-- Work instruction --
Would you return the material below exactly, with no line left out?
=====
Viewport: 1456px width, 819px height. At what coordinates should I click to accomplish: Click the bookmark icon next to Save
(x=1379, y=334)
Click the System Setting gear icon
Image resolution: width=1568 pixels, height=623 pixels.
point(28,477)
=====
-- Result --
Viewport: 1456px width, 819px height. At what coordinates should I click to accomplish: Click the bookmark icon next to Save
(x=1379, y=334)
Click the System Setting gear icon
Image resolution: width=1568 pixels, height=623 pixels.
point(28,477)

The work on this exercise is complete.